_READING PASSAGE_:
### Advanced Analysis, Notes 16: Hilbert function spaces (basics)

In the final week of the semester we will study Hilbert function spaces (also known as reproducing kernel Hilbert spaces) with the goal of presenting an operator theoretic proof of the classical Pick interpolation theorem. Since time is limited I will present a somewhat unorthodox route, and ignore much of the beautiful function theory involved. BGU students who wish to learn more about this should consider taking Daniel Alpay’s course next semester. Let me also note the helpful lecture notes available from Vern Paulsen’s webpage and also this monograph by Jim Agler and John McCarthy (in this post and the next one I will refer to these as [P] and [AM] below).

(Not directly related to this post, but might be of some interest to students: there is an amusing discussion connected to earlier material in the course (convergence of Fourier series) here).

#### 1. Hilbert function spaces

A Hilbert function space on a set $X$ is a Hilbert space $H$ which is a subspace of the vector space of all functions $X \rightarrow \mathbb{C}$, with one additional and crucial property:

For every $x \in X$ the functional of point evalution at $x$, given by $f \mapsto f(x)$, is a bounded functional on $H$.

This crucial property connects between the function theoretic properties of $H$ as a space of functions, and the Hilbert space structure of $H$ and therefore also the operator theory on $H$. Hilbert function spaces are also known as reproducing kernel Hilbert spaces (RKHS), for reasons that will become clear very soon.

When we say that $H$ is a subspace of $\mathbb{C}^X$, we mean two things: 1) $H$ is a subset of $\mathbb{C}^X$; and 2) $H$ inherits its linear space structure from $\mathbb{C}^X$. In particular, the zero function is the zero element of $H$, and two elements of $H$ which are equal as functions are equal as elements of $H$.

_REQUIREMENT 1_:
Extract the portion of the Hilbert function spaces notes from "For every $x" to "clear very soon.".
_REQUIREMENT 2_:
Answer these questions using the Hilbert function spaces notes:
(a) What other name do the notes give for Hilbert function spaces?
(b) Whose course next semester do the notes suggest for BGU students who want to learn more?
(c) What must the functional of point evaluation at each x in X be on H?
The material after this point comes from a separate source.

_GIVEN MATERIAL_:

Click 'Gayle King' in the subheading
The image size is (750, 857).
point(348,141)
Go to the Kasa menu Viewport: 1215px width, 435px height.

_COMPLETE OUTPUT 1_:
For every $x \in X$ the functional of point evalution at $x$, given by $f \mapsto f(x)$, is a bounded functional on $H$.

This crucial property connects between the function theoretic properties of $H$ as a space of functions, and the Hilbert space structure of $H$ and therefore also the operator theory on $H$. Hilbert function spaces are also known as reproducing kernel Hilbert spaces (RKHS), for reasons that will become clear very soon.

_COMPLETE OUTPUT 2_:
(a) Reproducing kernel Hilbert spaces (RKHS).
(b) Daniel Alpay's course.
(c) A bounded functional on H.